Internal queries should use paging (ControlConnection) #331

piodul · 2024-06-13T07:05:44Z

Non-paged reads are an anti-pattern and we recommend users not to use them. Scylla has metrics that counts them and in scylla-monitoring we have a dashboard that displays it.

In investigation of scylladb/scylladb#5983 we observed that the python driver issues non-paged reads to fetch schema after noticing schema change. When there are lots of clients connected at once this can lead to a large increase of the non-paged reads metric which can be confusing for the user, and confusing+concerning to the core developers - in the aforementioned issue we thought that Scylla itself was doing non-paged reads.

Internal queries should be change to use paging in order to reduce the confusion.

mykaul · 2024-06-13T08:22:11Z

Internal queries should be changed not to use paging in order to reduce the confusion.
@piodul - use or not use paging?

piodul · 2024-06-13T08:27:12Z

They should use paging. Sorry for the confusion.

mykaul · 2024-06-18T08:20:36Z

@roydahan - looks important to me. Can we asses complexity/risk?

fruch · 2024-07-02T18:35:04Z

@piodul do we have information on which driver was used ? i.e. which version of our fork ?

cause I'm quite sure the driver does use pagination for the internal queries, since:
#140

so missing some information in this report

piodul · 2024-07-02T19:24:08Z

I just tried to reproduce this with cqlsh that I had installed on my machine (cqlsh 6.0.21), I picked up a recent master build of Scylla but the closest approximation by a released version would be 6.0.1.
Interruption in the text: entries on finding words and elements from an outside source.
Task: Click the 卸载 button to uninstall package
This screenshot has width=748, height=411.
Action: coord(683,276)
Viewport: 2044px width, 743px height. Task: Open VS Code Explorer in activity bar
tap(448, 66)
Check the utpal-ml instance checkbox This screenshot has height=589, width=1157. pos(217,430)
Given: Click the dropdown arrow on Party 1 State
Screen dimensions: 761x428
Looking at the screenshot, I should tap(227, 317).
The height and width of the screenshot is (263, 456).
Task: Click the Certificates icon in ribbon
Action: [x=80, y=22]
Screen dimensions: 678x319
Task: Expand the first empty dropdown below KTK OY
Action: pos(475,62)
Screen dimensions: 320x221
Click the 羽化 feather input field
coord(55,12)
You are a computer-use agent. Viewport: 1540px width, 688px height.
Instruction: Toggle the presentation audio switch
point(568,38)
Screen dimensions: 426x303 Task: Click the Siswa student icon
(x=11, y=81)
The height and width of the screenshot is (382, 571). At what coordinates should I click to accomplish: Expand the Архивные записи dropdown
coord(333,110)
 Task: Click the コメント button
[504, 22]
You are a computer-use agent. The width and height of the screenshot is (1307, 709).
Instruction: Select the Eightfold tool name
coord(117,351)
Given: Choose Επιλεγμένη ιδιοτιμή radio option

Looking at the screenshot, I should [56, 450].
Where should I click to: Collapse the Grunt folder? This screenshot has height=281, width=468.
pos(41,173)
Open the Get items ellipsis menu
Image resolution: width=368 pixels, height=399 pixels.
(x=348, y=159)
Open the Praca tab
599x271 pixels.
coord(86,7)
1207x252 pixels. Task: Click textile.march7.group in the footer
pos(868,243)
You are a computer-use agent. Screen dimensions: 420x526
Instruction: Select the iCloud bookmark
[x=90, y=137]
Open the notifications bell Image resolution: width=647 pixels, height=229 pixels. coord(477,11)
For example, when cqlsh connects to the node, I see that the scylla_cql_unpaged_select_queries_per_ks{ks="system",shard="0"} metric gets bumped by 2.
I'm using the following filter in wireshark:

cql.opcode == "QUERY" && cql.query.flags.page_size == 0

...and I can see that two unpaged queries pop up: SELECT * FROM system.peers and SELECT * FROM system.local WHERE key='local'.

However, I do see that this metric starts with a non-zero value (~121) right after booting up the node. Moreover, this metric grows by itself every 10 seconds. I either have some unexplained source of queries, or internal queries can increase this metric after all. It looks like the fault lies on both sides and we might have closed the Scylla issue premeturely...

fruch · 2024-07-02T19:57:33Z

I just tried to reproduce this with cqlsh that I had installed on my machine (cqlsh 6.0.21), I picked up a recent master build of Scylla but the closest approximation by a released version would be 6.0.1.

For example, when cqlsh connects to the node, I see that the scylla_cql_unpaged_select_queries_per_ks{ks="system",shard="0"} metric gets bumped by 2. I'm using the following filter in wireshark:
cql.opcode == "QUERY" && cql.query.flags.page_size == 0
...and I can see that two unpaged queries pop up: SELECT * FROM system.peers and SELECT * FROM system.local WHERE key='local'.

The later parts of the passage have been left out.